**Task to carry out:** Without pictures, return the lines from the one containing "You are a computer-use" through the last line of the data below, exactly.

Saved entries
Segment Open
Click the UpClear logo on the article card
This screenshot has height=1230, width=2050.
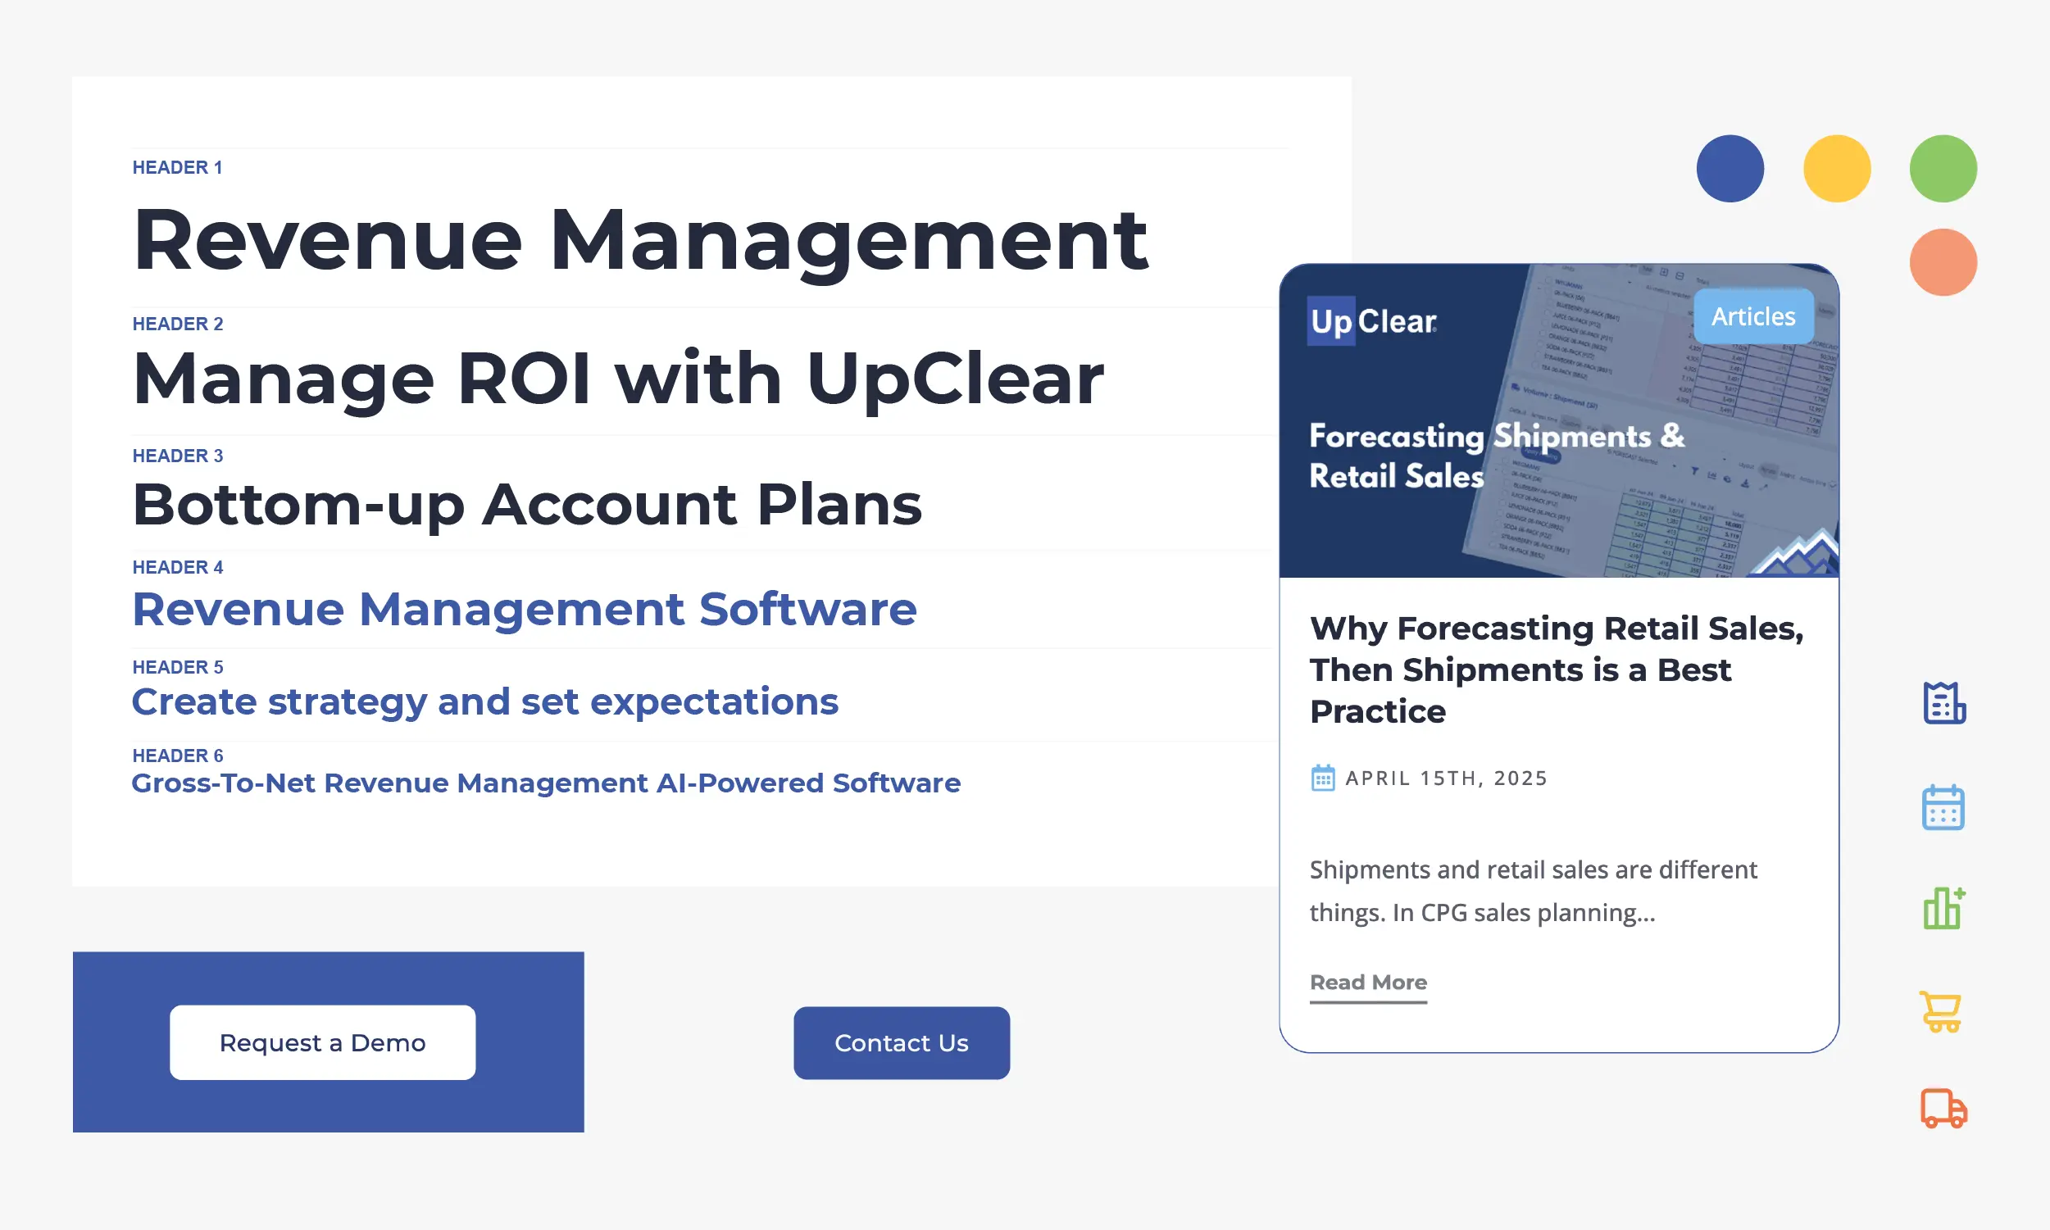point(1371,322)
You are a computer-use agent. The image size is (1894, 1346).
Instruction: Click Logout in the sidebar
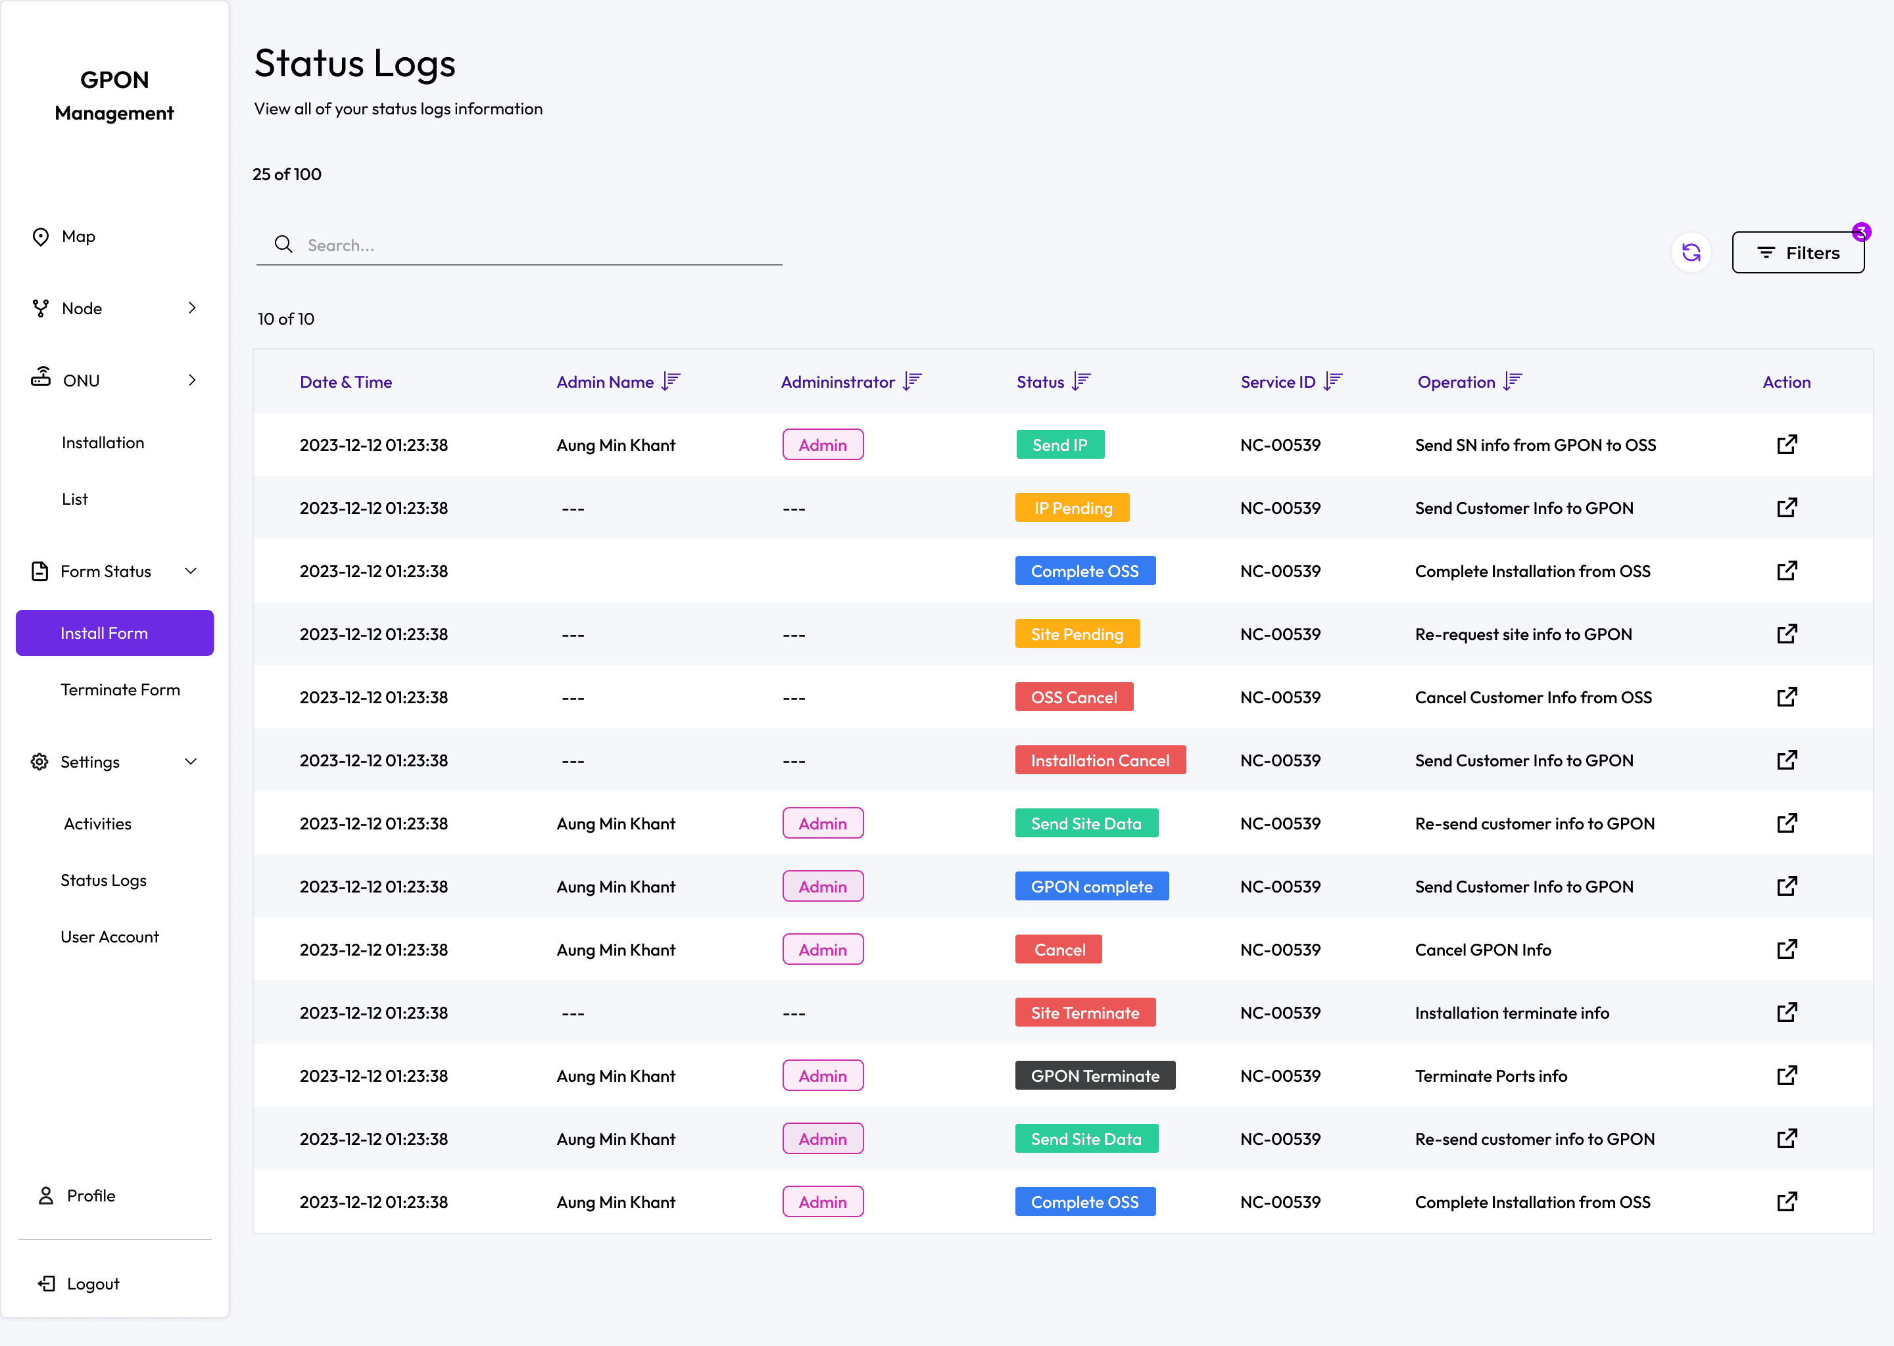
Segment Closed
**Final answer:**
You are a computer-use agent. The image size is (1894, 1346).
Instruction: Click Logout in the sidebar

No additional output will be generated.